Apalagi tidak ada saksi yang melihat maupun bukti-bukti lain.
"Sairi hanya mengaku duduk-duduk di rumah itu," ujar Fuad
Thalib, Kepala Kejaksaan Negeri Mojokerto.
Sairi sampai saat ini memang tidak mengaku berzina. Malam itu,
kata Sairi, ia merasa sukar tidur. Sebab itu ia mendatangi rumah
Umar, temannya sesama anggota Hansip, untuk sekedar mengobrol.

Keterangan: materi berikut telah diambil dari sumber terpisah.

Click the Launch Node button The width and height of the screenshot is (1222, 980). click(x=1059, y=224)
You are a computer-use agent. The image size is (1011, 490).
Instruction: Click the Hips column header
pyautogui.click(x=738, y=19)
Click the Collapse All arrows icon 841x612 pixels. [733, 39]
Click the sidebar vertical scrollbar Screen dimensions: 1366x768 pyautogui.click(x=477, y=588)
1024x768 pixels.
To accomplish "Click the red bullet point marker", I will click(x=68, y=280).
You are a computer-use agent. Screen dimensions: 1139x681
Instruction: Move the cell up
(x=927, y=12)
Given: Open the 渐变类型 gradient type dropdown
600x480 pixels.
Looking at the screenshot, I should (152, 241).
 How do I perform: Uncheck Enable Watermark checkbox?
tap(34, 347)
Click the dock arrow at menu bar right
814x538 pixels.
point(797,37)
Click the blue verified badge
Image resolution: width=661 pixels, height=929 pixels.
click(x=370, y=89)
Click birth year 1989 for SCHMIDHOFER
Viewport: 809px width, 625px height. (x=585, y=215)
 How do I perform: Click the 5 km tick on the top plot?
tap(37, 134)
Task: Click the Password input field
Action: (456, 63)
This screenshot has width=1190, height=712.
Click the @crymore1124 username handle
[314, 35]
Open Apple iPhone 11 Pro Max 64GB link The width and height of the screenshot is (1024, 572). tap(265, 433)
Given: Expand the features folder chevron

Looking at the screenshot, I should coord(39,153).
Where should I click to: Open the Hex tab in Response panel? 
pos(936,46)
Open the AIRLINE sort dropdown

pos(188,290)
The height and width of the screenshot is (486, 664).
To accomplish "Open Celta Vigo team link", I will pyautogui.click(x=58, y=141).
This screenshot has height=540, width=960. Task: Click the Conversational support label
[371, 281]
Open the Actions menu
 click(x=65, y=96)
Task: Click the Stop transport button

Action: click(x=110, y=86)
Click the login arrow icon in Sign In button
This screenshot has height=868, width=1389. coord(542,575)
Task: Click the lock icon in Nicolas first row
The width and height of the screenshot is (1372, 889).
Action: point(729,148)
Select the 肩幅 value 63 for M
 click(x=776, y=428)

Setelah ia dipersilakan duduk, Ponasih baru memberitahu bahwa
Umar ke sawah. Setelah mengobrol sebentar, katanya, ia langsung
pulang. Siapa tahu, katanya lagi, begitu membuka pintu, ia sudah
dikepung penduduk.
Memang Nasib
Tetapi Sairi pasrah menerima hukumannya itu. "Saya rela untuk
menenangkan penduduk kampung," kata Sairi. Ia tidak berniat
mengambil kembali 20 kubik batu yang diserahkannya--apapun
putusan pengadilan yang sebenarnya nanti terhadapnya. Istrinya,
Antiani, juga pasrah saja. "Memang itu nasib kami," kata
Antiani, yang percaya sepenuhnya bahwa suaminya tak berbuat tak
senonoh.
Hukuman yang dijatuhkan sidang desa terhadap Sairi dan Ponasih
dinilai Kepala Kejaksaan Negeri Mojokerto, Fuad Thalib sebagai
hukum adat. Fungsinya agar penduduk desa mematuhi norma-norma
adat yang ada di desa itu. "Kami tidak bisa melarang," ujar Fuad
Thalib. "Asal saja putusan sidang desa itu tidak disalahgunakan
Kepala Desa untuk kepentingan pribadi," tambahnya. Tapi ia akan
tetap melanjutkan perneriksaan dan kalau perlu terus membawanya
ke pengadilan.
Hukuman yang pernah dijatuhkan desa akan dipertimbangkan untuk
meringankan putusan pengadilan -- kalau perkara perzinaan
terbukti. "Tidak adil dong, kalau hukuman itu tidak
dipertimbangkan," katanya.
Sebaliknya Carik Desa Minduredjo, Mudjajiin, bersedia
mengembalikan denda yang sudah diputuskan desa, kalau Sairi
dijatuhi hukuman oleh pengadilan. "Tetapi kalau ia rela dan
ikhlas, sumbangan desa tentu saja kami terima," kata Mudjajiin.